Сделав шаг вперед, Эльжбета взяла у
остолбеневшей Ванды ключи.
– И любопытно бы знать, что ты тут еще наплела
этой молоденькой дурочке, что она на меня волком смотрит? А ведь я спасла ее от
зулы, я собиралась отпустить ее на свободу.
– На свободу? – взвилась Ванда, не дав
Юлии даже понять, о чем это говорит Эльжбета. – Свободу таскаться с
Тодором? Ты прекрасно знаешь, что ни он, ни Петр с Чеславом ее не отпустят,
пока вволю не натешатся. А тогда… На кого она будет похожа? Это, знаешь ли, для
тех, кто покрепче.
– Для таких, как я и ты, надо полагать, –
не без ехидства уточнила Эльжбета. – Но не о чем беспокоиться. У Тодора
достаточно ума, чтобы понять…
– Ума?! – воздела руки Ванда. – Ум у
него помещается в самой выступающей части тела, и это не голова и даже не
задница!
Эльжбета хихикнула:
– Вижу, ты хорошо изучила и моего муженька, и
его ублюдков. Эх, если бы я могла избавиться от них, оставив его!
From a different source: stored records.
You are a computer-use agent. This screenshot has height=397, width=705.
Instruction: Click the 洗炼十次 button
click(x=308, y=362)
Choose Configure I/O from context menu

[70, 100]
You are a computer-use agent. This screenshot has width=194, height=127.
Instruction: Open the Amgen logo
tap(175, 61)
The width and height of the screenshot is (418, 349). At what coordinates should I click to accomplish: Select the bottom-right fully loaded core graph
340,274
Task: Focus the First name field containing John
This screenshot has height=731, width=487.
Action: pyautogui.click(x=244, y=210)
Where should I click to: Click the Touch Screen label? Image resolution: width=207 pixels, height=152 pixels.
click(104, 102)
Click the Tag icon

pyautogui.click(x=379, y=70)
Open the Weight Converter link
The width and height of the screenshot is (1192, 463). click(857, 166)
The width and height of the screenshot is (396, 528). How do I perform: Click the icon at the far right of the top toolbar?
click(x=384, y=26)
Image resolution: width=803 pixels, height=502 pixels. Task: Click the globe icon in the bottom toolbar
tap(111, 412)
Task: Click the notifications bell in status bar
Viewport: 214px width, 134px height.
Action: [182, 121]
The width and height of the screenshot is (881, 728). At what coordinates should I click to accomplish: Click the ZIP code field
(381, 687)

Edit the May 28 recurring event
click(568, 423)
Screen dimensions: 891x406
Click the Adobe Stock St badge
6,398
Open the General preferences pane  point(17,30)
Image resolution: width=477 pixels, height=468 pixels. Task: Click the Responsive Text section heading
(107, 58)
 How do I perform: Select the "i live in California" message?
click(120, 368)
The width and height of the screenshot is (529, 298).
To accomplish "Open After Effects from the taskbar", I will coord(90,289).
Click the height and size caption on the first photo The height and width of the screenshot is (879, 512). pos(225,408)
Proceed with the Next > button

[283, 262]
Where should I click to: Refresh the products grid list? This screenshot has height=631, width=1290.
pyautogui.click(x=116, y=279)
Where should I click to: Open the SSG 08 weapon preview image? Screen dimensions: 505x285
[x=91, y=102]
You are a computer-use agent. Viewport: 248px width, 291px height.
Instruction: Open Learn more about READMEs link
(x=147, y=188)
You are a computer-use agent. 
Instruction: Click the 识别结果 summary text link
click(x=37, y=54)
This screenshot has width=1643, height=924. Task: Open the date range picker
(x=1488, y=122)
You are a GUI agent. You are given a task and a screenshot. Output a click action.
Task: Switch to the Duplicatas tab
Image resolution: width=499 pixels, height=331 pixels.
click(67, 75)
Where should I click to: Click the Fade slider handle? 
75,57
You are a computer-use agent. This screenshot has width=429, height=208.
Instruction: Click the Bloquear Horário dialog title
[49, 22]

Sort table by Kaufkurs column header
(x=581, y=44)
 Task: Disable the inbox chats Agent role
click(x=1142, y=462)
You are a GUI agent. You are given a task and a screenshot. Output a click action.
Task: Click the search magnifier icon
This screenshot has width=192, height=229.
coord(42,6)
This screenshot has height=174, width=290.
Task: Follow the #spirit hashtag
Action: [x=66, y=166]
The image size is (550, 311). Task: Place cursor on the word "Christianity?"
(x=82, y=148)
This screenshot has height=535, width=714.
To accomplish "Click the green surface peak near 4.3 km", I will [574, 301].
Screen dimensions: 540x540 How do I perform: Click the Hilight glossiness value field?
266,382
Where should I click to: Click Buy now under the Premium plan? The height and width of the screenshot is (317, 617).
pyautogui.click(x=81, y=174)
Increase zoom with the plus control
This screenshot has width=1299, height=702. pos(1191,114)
Но он одержим
своими сыновьями так же, как бабами.
– К черту Тодора! – Ванда всплеснула
руками. – Неужели ты не можешь думать ни о чем, кроме своего мужика?
– Не могу, – бесстыдно согласилась
Эльжбета. – Так же, как и ты, моя дорогая.
Ванда открыла рот, собираясь что-то сказать,
но не смогла: только быстро перевела дыхание.
– Ладно, – перешла в наступление
Эльжбета. – Хватит делать вид, будто заботишься о ком-то, кроме себя. Это
просто невозможно, ведь так? Я хочу ею прикрыть Тодора и обезопасить себя, ты…
– В самом деле хватит! – перебила Юлия,
которой осточертело, что о ней говорят, как о неодушевленном предмете. –
Почему кто-то решил, что мною можно так просто распоряжаться?! Почему кто-то
решил, что я спокойно сяду – или лягу! – на телегу к Тодору и отправлюсь с
ним в дальний путь?! Почему никому не приходит в голову, что, едва мы наедем на
первый русский пост, я подниму крик, позову на помощь? И расскажу все, что
проделывали со мною эти цыгане в подвале замка высокородной шляхтянки – и с ее
поощрения…
– В каком подвале? – изумилась Эльжбета
столь натурально, что Юлия на миг растерялась. Но тут же улыбочка змеей
проскользнула по тонким губам графини:
– Я еще вчера сказала, что ты – молодец!
Клянусь, я начинаю тебя уважать. И очень рада, что ты вовсе не такая тряпка, о
которую можно ноги вытирать… какой я была в твои годы. Похоже, Ванда, тебе с
ней нелегко придется, да?
– Твоя-то какая печаль? – огрызнулась
та. – Не думай обо мне, думай о себе!